AbstractList Evolutionary innovation of transcription factors frequently drives phenotypic diversification and adaptation to environmental change. Transcription factors can gain or lose connections to target genes, resulting in novel regulatory responses and phenotypes. However the frequency of functional adaptation varies between different regulators, even when they are closely related. To identify factors influencing propensity for innovation, we utilise a Pseudomonas fluorescens SBW25 strain rendered incapable of flagellar mediated motility in soft-agar plates via deletion of the flagellar master regulator ( fleQ ). This bacterium can evolve to rescue flagellar motility via gene regulatory network rewiring of an alternative transcription factor to rescue activity of FleQ. Previously, we have identified two members (out of 22) of the RpoN-dependent enhancer binding protein (RpoN-EBP) family of transcription factors (NtrC and PFLU1132) that are capable of innovating in this way. These two transcription factors rescue motility repeatably and reliably in a strict hierarchy – with NtrC the only route in a ∆ fleQ background, and PFLU1132 the only route in a ∆ fleQ ∆ ntrC background. However, why other members in the same transcription factor family have not been observed to rescue flagellar activity is unclear. Previous work shows that protein homology cannot explain this pattern within the protein family (RpoN-EBPs), and mutations in strains that rescued motility suggested high levels of transcription factor expression and activation drive innovation. We predict that mutations that increase expression of the transcription factor are vital to unlock evolutionary potential for innovation.

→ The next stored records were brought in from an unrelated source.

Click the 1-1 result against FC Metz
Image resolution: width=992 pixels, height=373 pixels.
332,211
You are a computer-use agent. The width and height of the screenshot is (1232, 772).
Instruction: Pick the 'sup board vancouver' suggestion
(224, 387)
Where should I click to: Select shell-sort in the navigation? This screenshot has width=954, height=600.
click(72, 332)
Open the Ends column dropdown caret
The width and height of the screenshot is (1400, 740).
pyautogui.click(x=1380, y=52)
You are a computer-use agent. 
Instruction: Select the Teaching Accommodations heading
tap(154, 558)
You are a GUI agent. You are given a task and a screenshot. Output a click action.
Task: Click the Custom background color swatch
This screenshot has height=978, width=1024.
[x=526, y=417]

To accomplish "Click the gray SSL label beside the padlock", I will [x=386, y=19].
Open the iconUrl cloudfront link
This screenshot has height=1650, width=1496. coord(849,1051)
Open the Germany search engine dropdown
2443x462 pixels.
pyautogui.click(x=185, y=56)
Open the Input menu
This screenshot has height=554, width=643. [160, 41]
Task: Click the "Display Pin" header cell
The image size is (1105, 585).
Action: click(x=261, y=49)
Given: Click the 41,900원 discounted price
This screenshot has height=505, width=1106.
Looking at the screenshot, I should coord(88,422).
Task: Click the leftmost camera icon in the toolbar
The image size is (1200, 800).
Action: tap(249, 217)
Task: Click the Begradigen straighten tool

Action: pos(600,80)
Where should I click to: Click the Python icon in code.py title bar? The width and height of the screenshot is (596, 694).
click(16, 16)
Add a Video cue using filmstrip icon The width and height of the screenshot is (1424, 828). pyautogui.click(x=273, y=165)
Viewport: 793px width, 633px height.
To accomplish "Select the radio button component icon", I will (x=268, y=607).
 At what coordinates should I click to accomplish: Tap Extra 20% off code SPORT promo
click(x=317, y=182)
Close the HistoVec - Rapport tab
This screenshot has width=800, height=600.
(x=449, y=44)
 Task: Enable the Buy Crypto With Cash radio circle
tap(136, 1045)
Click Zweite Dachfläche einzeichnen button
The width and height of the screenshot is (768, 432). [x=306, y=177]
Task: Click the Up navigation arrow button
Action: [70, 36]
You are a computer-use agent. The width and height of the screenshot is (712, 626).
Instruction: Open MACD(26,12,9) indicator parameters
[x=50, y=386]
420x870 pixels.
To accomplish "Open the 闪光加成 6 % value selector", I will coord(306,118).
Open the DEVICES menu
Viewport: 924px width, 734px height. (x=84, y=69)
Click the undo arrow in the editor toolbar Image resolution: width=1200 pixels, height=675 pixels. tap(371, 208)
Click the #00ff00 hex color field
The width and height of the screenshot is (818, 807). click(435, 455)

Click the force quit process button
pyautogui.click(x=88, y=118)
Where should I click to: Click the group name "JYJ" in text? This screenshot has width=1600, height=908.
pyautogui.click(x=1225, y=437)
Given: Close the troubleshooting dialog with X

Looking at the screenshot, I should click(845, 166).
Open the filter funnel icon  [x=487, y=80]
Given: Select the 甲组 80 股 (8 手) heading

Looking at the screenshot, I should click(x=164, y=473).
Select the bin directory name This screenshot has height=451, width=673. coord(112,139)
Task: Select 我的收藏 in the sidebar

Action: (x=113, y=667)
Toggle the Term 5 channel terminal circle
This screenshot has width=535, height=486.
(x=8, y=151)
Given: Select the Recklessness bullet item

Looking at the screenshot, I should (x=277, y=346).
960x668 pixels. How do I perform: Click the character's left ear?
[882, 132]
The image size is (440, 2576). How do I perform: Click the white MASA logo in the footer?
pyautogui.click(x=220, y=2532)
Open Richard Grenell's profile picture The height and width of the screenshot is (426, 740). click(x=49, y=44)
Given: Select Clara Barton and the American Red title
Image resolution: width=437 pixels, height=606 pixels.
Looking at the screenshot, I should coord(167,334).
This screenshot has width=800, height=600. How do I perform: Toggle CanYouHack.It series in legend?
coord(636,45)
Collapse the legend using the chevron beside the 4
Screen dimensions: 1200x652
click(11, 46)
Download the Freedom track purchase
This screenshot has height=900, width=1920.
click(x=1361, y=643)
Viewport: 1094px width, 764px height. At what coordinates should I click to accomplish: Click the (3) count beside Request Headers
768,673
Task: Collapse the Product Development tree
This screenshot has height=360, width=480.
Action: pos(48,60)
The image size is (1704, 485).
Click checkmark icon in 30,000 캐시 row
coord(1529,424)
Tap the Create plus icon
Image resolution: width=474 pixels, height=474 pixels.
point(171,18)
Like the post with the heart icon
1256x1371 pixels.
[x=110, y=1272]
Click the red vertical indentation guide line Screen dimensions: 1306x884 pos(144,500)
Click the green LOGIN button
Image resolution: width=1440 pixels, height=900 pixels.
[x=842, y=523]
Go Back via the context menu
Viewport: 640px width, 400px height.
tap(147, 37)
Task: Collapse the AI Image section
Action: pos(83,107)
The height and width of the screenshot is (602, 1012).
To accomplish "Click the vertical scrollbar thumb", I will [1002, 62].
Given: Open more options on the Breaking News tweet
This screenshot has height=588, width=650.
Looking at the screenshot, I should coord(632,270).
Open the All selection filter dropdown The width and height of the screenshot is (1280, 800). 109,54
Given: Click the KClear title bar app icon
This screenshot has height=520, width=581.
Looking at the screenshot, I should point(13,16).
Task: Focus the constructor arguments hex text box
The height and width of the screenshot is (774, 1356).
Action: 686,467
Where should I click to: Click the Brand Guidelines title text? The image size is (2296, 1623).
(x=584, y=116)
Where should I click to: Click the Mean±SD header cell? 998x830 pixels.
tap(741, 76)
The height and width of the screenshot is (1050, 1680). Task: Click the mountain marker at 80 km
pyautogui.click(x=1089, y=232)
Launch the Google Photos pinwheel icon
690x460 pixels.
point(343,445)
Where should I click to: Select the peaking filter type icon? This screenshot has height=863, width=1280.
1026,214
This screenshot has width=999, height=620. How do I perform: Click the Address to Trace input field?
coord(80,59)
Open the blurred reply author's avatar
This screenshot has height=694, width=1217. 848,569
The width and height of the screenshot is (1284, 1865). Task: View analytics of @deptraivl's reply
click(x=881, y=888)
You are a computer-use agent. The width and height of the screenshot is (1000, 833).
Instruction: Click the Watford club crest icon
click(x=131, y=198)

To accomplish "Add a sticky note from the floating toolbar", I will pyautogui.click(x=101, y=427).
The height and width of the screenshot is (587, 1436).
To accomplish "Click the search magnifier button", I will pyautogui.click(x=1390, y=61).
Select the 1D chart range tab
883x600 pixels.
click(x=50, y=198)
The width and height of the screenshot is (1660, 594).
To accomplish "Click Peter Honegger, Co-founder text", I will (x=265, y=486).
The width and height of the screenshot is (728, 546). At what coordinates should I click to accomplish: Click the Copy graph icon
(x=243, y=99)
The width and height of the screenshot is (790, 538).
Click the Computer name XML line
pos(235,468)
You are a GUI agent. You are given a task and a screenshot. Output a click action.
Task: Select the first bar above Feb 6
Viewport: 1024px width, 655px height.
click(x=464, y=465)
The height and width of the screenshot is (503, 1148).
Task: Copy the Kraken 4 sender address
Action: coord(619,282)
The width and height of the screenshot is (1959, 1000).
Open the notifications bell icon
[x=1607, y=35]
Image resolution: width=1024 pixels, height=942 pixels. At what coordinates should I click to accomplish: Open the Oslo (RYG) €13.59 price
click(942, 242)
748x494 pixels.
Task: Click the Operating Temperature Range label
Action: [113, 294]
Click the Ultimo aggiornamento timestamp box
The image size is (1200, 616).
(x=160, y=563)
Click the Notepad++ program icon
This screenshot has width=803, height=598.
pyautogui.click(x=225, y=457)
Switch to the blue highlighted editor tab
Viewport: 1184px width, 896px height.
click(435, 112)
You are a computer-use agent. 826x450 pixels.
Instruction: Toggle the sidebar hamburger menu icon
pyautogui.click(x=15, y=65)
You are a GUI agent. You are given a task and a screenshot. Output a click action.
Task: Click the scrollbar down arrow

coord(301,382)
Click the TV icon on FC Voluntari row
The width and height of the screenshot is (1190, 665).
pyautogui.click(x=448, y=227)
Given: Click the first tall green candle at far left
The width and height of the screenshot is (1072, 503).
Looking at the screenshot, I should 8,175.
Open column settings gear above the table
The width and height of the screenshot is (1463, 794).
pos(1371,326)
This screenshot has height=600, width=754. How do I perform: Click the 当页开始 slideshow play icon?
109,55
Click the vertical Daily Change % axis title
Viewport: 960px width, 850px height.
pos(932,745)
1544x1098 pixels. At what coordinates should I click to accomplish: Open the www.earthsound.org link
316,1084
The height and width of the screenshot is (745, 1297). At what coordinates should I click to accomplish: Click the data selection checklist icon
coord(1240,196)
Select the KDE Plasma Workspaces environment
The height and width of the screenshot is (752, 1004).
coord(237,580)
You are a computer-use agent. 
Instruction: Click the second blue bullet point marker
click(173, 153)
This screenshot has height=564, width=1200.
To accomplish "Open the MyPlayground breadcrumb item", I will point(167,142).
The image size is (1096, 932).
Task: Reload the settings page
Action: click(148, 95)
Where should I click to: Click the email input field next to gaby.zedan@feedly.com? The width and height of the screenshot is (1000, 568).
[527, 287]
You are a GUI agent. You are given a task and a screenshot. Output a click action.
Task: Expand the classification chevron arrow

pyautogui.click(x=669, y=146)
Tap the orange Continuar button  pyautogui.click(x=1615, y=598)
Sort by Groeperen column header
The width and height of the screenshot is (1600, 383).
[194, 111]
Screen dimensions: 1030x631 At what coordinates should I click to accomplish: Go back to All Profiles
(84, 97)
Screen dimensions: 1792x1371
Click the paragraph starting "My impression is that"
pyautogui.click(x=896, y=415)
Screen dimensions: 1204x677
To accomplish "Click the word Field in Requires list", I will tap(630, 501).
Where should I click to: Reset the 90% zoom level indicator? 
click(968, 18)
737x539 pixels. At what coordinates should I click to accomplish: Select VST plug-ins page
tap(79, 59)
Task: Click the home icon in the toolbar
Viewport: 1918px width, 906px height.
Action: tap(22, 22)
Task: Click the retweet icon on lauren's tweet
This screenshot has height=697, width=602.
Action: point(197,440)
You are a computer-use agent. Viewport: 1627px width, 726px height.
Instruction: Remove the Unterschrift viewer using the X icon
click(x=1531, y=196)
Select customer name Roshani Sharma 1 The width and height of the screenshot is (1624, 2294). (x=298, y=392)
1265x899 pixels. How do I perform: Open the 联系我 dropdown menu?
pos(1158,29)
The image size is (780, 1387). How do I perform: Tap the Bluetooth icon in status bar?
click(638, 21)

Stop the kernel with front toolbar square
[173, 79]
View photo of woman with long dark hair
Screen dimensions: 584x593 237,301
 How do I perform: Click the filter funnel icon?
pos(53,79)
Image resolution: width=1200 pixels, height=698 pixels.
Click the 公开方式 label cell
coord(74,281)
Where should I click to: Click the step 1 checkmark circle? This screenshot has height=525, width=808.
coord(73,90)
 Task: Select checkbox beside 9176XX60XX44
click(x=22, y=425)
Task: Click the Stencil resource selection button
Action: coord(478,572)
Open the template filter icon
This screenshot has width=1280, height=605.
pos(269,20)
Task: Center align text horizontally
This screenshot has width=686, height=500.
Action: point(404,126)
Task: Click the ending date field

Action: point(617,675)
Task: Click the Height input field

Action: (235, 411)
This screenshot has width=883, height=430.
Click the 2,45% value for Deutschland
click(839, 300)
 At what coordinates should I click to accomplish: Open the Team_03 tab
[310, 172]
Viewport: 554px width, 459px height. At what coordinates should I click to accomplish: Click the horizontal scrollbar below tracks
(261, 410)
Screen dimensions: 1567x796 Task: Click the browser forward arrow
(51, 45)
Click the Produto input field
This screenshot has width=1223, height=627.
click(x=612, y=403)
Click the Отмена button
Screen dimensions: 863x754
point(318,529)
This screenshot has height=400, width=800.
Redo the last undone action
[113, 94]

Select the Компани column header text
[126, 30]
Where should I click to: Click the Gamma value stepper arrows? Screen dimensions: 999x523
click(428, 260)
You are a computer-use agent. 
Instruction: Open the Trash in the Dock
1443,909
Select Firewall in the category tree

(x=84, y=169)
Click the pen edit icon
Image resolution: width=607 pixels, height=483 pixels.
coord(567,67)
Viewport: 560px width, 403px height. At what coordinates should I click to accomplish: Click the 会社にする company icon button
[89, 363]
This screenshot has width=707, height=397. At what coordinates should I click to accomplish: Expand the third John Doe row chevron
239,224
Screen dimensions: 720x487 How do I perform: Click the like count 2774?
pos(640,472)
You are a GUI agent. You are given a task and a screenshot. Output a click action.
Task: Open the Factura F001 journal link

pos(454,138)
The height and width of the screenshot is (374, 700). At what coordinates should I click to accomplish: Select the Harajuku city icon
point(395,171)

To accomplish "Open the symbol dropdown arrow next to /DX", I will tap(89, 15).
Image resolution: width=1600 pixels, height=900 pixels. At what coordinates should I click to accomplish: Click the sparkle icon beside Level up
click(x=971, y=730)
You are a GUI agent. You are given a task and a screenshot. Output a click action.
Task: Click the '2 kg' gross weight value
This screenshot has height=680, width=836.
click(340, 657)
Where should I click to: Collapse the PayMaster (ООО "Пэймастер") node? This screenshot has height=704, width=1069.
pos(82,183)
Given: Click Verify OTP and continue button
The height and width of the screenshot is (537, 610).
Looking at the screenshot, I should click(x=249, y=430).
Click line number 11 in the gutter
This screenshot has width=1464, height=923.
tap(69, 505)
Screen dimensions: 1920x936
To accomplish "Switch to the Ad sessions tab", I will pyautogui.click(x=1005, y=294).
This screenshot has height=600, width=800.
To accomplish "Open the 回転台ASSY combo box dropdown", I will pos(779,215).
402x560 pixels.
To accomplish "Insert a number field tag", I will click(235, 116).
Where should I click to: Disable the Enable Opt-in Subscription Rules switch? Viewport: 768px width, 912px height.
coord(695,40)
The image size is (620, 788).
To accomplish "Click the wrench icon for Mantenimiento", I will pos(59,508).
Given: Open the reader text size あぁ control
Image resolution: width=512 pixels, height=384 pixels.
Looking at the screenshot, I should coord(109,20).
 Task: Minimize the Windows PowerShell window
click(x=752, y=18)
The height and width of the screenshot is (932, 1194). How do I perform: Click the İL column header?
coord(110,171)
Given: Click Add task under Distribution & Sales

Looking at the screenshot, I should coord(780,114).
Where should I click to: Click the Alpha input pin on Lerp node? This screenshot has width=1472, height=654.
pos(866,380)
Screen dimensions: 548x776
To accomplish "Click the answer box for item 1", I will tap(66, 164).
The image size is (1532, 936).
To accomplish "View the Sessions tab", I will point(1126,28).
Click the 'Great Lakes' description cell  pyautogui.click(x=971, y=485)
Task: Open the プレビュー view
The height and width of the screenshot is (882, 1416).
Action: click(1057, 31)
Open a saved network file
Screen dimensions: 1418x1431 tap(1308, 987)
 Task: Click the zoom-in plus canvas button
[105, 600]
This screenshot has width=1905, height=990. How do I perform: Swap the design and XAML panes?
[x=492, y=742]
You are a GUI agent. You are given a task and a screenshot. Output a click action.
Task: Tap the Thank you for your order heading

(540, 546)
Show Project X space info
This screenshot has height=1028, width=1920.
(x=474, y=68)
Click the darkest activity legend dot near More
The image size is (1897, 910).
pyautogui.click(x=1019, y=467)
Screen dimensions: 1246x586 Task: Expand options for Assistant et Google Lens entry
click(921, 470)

Here, we construct titratable expression mutant lines for 11 of the RpoN-EBPs in P. fluorescens . We show that in five additional RpoN-EBPs (FleR, HbcR, GcsR, DctD, AauR and PFLU2209), high expression levels result in different mutations conferring motility rescue, suggesting alternative rewiring pathways. Our results indicate that expression levels (and not protein homology) of RpoN-EBPs are a key constraining factor in determining evolutionary potential for innovation. This suggests that transcription factors that can achieve high expression through few mutational changes, or transcription factors that are active in the selective environment, are more likely to innovate and contribute to adaptive gene regulatory network evolution.
Author Shepherd, Matthew J.
Pierce, Aidan P.
Taylor, Tiffany B.
Reynolds, Mitchell
Rice, Alan M.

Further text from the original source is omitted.